The Norwegian Black List (Fremmedartslista) is an overview of alien species in Norway, with ecological risk assessments for some of the species. The Norwegian Black List was first published in 2007 by the Norwegian Biodiversity Information Centre and developed in cooperation with 18 scientific experts from six research institutions.

The 2007 Norwegian Black List is the first issue, and is compiled as a counterpart to the Norwegian Red List of 2006.

== The 2007 Norwegian Black List ==
The 2007 Norwegian Black List contains a total of 2483 species of plants, animals and other organisms, 217 of which are risk assessed. A set of criteria has been developed to ensure a standardised assessment of the ecological consequences of alien species.

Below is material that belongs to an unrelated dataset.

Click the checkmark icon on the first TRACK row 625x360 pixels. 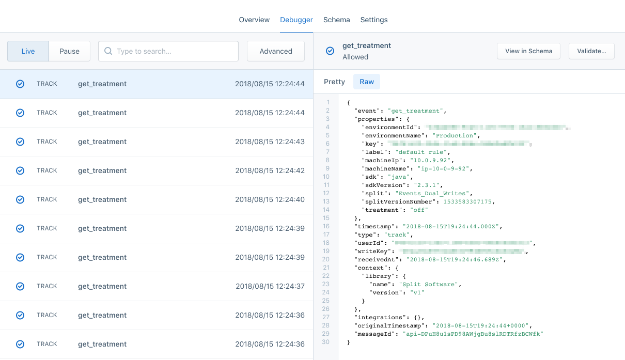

The assessed species are placed in categories according to the risk they represent.

- High risk – 93 species
- Unknown risk – 83 species
- Low risk – 41 species

Alien species on Svalbard, Bjørnøya and Jan Mayen are not assessed.

==Result==
Among the 93 species which are found to threaten the natural local biodiversity, are bacteria, macroalgae, microalgae, pseudofungi, fungi, mosses, vascular plants, comb jellies, flatworms, roundworms, crustaceans, arachnids, insects, snails, bivalves, tunicates, fishes and mammals.

Among the vascular plants with a high risk, are Heracleum tromsoensis (aka Heracleum persicum), sycamore maple (Acer pseudoplatanus) and garden lupin (Lupinus polyphyllus). Among the flatworms; Gyrodactylus salaris, among the crustaceans the red king crab (Paralithodes camtschaticus) and American lobster (Homarus americanus). Five species of mammals are noted as high risk species; West European hedgehog, European rabbit, southern vole, American mink and raccoon.